Classification of multi-project management. Multi-project management is a project management method that screens, evaluates, plans, implements and controls all projects in the current organization from the enterprise level. Different from single project management, single project management is project management under the premise that the resources of the project are guaranteed, and the thinking angle adopts the comprehensive method of "from cause to effect". Multi-project management is a management process of how to coordinate the allocation of existing project resources and obtain the best project implementation combination under the premise of multiple projects. The thinking angle generally adopts the analysis method of "from cause to effect".
According to the degree of correlation between projects, multi-project management can be divided into two situations: project team management and project portfolio management.
(1) project team management. Project team management is to manage a group of artificially defined projects. These projects do not serve a certain goal, but they are similar. Putting these projects together can form economies of scale and improve work efficiency.
⑵ Project portfolio management. Project portfolio management is to dynamically select different projects from the whole enterprise, optimize the combination of production factors and resources owned or available by the enterprise, and effectively optimize the allocation of enterprise resources, thus dispersing enterprise risks, maximizing enterprise benefits and improving enterprise core competitiveness.

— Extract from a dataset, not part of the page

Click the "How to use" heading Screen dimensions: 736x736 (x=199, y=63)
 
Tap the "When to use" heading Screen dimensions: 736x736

At present, the multi-project management of construction enterprises mostly belongs to project group management. For example, housing construction enterprises manage more housing construction projects, while power construction enterprises manage more power construction projects. However, in the long run, construction enterprises must develop in a diversified direction, that is, participate in different construction projects such as industrial projects and infrastructure projects, which can form multiple profit growth points. For example, in 2003, China Railway Engineering Corporation ranked first in the national construction industry. It is a multi-functional and super-large enterprise group that integrates survey and design, construction and installation, industrial manufacturing, scientific research and consultation, project supervision, capital management and foreign trade, and conducts business in the fields of railway engineering general contracting, highway engineering general contracting, municipal public engineering general contracting and bridge engineering, tunnel engineering and highway subgrade engineering professional contracting.
For another example, 70% of the business of XX Construction Engineering Company, a large construction enterprise in China, comes from construction projects, with transportation projects accounting for only 9%, power projects accounting for 7% and industrial projects accounting for 6%, while Japanese Dacheng Construction Co., Ltd. accounts for 70%, transportation projects accounting for 65,438+04%, manufacturing projects accounting for 5% and other projects accounting for a very low proportion. Berkeley Group has a wide range of business, with industrial and petrochemical projects accounting for 54%, power projects accounting for 14%, transportation projects accounting for 13% and environmental protection projects accounting for 1 1%. It can be seen that there are similar projects and non-similar projects in construction enterprises. The more dissimilar projects there are in construction enterprises, the more profit sources there are. The key to the difference between Chinese and foreign enterprises lies in the large proportion of different types of projects managed by advanced enterprises abroad.